Overspinning is a relative thing - if you want to ply yarn (i.e. take 2 or more singles and twist them into the opposite direction from spinning), you need to have the singles be so twisty they kink up on themselves when let loose. No need to wash before plying, but if you want to keep it as singles then make a skein, tie it in a few places so that it doesn't get tangled, dunk it in hot water so that it gets thoroughly wet, and hang to dry. I've never bothered to weight the skein as I haven't had any problems even if it doesn't hang perfectly straight - weighting is AFAIK mostly for weaving yarn. You can also thwack the skein against the bathroom wall or something a few times, that's supposed to help to set the twist and at least it gets some of the water out! Singles will usually be a bit twisty even when they aren't overtwisted, but unless it's very twisty it usually doesn't matter in a knitted object, and washing helps to set the twist.

Have you seen these videos? They've got good info on making yarn and getting more consistent:
http://www.youtube.com/watch?v=rPUORvO-GZE (intro to spinning pt.1)
http://www.youtube.com/watch?v=WAVYmG9zeK8 (pt.2)

This page has a lot of info and videos:
They talk about pre-drafting, which I'm way too lazy to do - I try to find fibre that's fluffy enough that it doesn't need fluffing up, and then just tear a chunk or strip that's a nice size to hold in my hand.
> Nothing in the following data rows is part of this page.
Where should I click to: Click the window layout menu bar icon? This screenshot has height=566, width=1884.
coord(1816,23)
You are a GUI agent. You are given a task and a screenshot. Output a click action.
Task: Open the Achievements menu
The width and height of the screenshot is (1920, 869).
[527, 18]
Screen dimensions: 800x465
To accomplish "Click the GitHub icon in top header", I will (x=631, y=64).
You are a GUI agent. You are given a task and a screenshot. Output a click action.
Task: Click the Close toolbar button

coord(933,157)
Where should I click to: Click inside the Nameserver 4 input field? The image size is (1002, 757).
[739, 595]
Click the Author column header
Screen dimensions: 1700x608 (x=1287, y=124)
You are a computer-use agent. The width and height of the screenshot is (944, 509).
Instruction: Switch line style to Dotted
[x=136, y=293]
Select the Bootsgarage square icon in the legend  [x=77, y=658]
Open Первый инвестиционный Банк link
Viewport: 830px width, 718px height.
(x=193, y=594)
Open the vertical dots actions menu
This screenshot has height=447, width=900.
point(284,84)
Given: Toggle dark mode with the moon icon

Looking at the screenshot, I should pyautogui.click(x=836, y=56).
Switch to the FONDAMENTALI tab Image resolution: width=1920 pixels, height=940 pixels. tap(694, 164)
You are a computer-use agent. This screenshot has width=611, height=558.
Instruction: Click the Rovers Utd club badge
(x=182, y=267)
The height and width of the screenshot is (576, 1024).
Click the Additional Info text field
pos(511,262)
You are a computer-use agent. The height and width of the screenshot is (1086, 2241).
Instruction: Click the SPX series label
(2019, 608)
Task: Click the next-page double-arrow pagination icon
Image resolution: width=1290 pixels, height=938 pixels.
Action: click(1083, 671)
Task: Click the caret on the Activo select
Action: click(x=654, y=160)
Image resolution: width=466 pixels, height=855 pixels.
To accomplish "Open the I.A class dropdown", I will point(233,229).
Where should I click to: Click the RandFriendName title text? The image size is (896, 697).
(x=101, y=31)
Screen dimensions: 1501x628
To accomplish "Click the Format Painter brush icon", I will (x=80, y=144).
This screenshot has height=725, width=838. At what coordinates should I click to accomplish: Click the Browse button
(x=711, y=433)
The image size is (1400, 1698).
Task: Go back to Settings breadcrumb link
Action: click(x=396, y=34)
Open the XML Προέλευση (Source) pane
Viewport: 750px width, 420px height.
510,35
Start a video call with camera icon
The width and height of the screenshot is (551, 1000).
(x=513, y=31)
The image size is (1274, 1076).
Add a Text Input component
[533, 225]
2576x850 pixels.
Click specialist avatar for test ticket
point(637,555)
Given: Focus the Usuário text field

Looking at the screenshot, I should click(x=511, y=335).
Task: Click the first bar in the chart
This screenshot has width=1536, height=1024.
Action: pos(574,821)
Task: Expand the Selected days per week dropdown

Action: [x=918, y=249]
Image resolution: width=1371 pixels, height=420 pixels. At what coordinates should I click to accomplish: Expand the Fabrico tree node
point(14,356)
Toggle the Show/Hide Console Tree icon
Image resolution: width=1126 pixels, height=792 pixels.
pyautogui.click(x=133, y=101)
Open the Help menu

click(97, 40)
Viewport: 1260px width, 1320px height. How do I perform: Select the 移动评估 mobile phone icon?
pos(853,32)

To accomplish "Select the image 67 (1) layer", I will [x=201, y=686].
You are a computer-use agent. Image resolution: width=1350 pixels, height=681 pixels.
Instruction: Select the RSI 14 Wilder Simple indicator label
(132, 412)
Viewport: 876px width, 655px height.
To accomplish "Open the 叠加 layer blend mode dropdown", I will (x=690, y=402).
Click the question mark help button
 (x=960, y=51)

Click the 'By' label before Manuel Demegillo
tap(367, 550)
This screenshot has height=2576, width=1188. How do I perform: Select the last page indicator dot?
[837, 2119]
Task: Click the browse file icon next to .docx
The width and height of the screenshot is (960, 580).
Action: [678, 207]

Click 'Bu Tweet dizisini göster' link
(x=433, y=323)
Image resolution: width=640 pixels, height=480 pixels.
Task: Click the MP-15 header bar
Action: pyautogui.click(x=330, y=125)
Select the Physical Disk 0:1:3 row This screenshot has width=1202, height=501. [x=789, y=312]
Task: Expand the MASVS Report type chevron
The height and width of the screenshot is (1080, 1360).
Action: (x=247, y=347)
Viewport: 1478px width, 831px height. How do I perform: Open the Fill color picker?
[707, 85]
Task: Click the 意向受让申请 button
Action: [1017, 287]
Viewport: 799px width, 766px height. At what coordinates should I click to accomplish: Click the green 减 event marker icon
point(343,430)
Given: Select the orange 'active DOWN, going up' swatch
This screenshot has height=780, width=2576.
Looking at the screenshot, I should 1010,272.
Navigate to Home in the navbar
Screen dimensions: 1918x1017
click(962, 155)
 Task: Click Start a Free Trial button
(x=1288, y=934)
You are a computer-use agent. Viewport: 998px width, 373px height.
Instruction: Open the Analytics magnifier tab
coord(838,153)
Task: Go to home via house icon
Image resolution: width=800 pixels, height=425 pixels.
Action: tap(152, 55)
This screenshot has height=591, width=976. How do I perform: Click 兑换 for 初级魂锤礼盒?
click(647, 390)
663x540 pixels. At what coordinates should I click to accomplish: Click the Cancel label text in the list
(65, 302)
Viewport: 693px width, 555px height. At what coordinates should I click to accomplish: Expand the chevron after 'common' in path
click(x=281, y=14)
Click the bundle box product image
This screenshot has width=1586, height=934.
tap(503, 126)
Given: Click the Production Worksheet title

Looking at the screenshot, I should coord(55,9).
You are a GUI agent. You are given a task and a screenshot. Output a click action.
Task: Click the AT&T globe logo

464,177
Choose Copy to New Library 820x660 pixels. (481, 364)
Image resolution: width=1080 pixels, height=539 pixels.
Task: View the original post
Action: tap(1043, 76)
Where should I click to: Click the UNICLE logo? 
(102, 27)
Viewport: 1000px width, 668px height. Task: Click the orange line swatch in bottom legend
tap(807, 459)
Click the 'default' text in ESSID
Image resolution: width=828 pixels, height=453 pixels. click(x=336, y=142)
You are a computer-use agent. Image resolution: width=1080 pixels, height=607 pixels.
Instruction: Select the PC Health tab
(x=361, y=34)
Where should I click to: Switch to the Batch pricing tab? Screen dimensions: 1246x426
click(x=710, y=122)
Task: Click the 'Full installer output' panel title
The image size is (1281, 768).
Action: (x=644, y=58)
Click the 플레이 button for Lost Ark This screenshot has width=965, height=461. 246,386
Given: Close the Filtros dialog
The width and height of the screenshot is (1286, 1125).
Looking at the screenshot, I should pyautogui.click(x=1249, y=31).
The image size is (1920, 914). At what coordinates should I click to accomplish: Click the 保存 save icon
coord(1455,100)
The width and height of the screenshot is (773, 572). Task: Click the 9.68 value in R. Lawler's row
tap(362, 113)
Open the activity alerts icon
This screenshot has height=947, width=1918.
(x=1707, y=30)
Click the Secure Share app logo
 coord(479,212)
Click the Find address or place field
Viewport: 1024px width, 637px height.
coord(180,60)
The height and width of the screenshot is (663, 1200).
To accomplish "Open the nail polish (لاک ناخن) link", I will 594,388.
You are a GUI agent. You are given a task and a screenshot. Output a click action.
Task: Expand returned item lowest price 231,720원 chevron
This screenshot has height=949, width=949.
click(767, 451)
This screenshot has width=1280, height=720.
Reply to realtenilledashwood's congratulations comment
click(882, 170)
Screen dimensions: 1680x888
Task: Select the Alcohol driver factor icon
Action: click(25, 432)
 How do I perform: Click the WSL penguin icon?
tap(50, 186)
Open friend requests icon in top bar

But if you have really "sticky" or matted/felted fibre or if you want to make a specific type of yarn where you need to pre-draft, then it can be really useful and they have a nice video showing how to do it.

« Reply #3 on: June 21, 2010 06:09:47 AM »

Thanks so much for the advice and the vids. Last night before I went to bed, I set the spin and it doesn't look half bad. Yay!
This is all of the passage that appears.